I'd like to suggest that the movie Precious does more to make a statement about the sanctity of human life than do the remarks and actions of Bishop Thomas Tobin. I came away from the movie proud of my own embrace of the late Cardinal Bernardin's "seamless garment" approach to life issues. I was very proud to be a Catholic at that moment. I wish I could say the same about how I came away from the two interviews with Bishop Tobin. I was left with the question: Cardinal Bernardin, where are you when we need you? The absolutist approach espoused by Bishop Tobin, I believe, will do little to turn hearts toward a profound respect for the sanctity of human life. By denying Communion—the premier sacrament of reconciliation—to Rep. Kennedy, Bishop Tobin closes the door to the work that the Eucharistic Lord can accomplish in the heart of the representative. This simply does not make sense to me.
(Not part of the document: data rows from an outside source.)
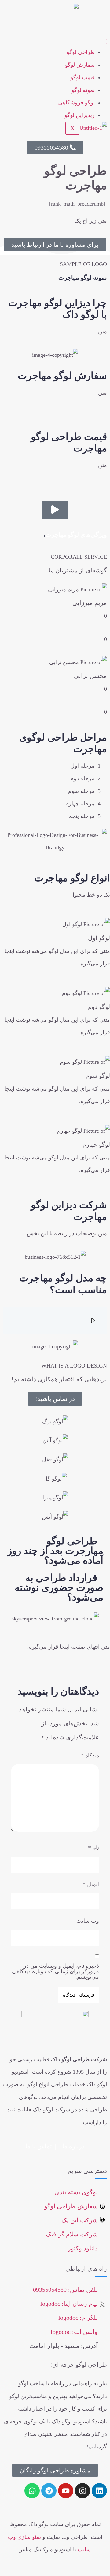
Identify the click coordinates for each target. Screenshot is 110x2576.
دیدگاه (90, 1755)
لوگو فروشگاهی (76, 103)
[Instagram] (82, 2490)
This is a heavy subject, especially on the eve of Thanksgiving, but I felt compelled to write about it. I am taking a few days off from blogging and plan to return to the blogosphere on Monday.

I am grateful for you who so faithfully read this blog. May your Thanksgiving be blessed. May your tables be surrounded by God's presence. And may your hearts overflow with gratitude to our loving God.

Gotta sing. Gotta pray.


Anonymous said...

"I came to heal the the healthy need a doctor?" I agree with you 100%.--Margie

Maureen said...

Amen. May Thanksgiving bring healing to us all.

Charles said...

Very good observations about the two divergent interviews, Jerry. I am, of course, grateful that there is a generation of bishops emerging willing to enter (particularly in the Hardball venue) the fray about this most important of social/justice issues. However, I don't feel that either interviewer made an effort to engage the good bishop in articulating about his rightful duty to instruct the congressman regarding the very public instances wherein scandal could be a result of inaction or silence on the part of pastors. When a public figure assumes an agressive public policy posture in opposition to the Church's clearly-stated moral principles, is everyone left to presume that individual has fulfilled his obligation to reconcile his actions sacramentally before presenting his/herself for receiving Christ in the Eucharist? It is ironically a sticky wicket and a slippery slope.
My best to you and your family this blessed season.

Jen said...

Thank you, Jerry, for this and for all your blog entries. Always rich food for thought, and I am grateful.

Anonymous said...

What Charles said...

Everyone wants to concentrate on the words of Bishop Tobin, but there is little commentary about the appaling behavior of Congressman Kennedy. The fact is that such views should cause one to excuse themselves from receiving communion. To not do so then places one in a state of greater sin still, and the circle contnues on to defying Church teaching, defying the orders of an ordinary...etc..etc..until the only defense is to say "I can do what I want and still be TOTALLY Catholic!!" which, as we know, is nonsense.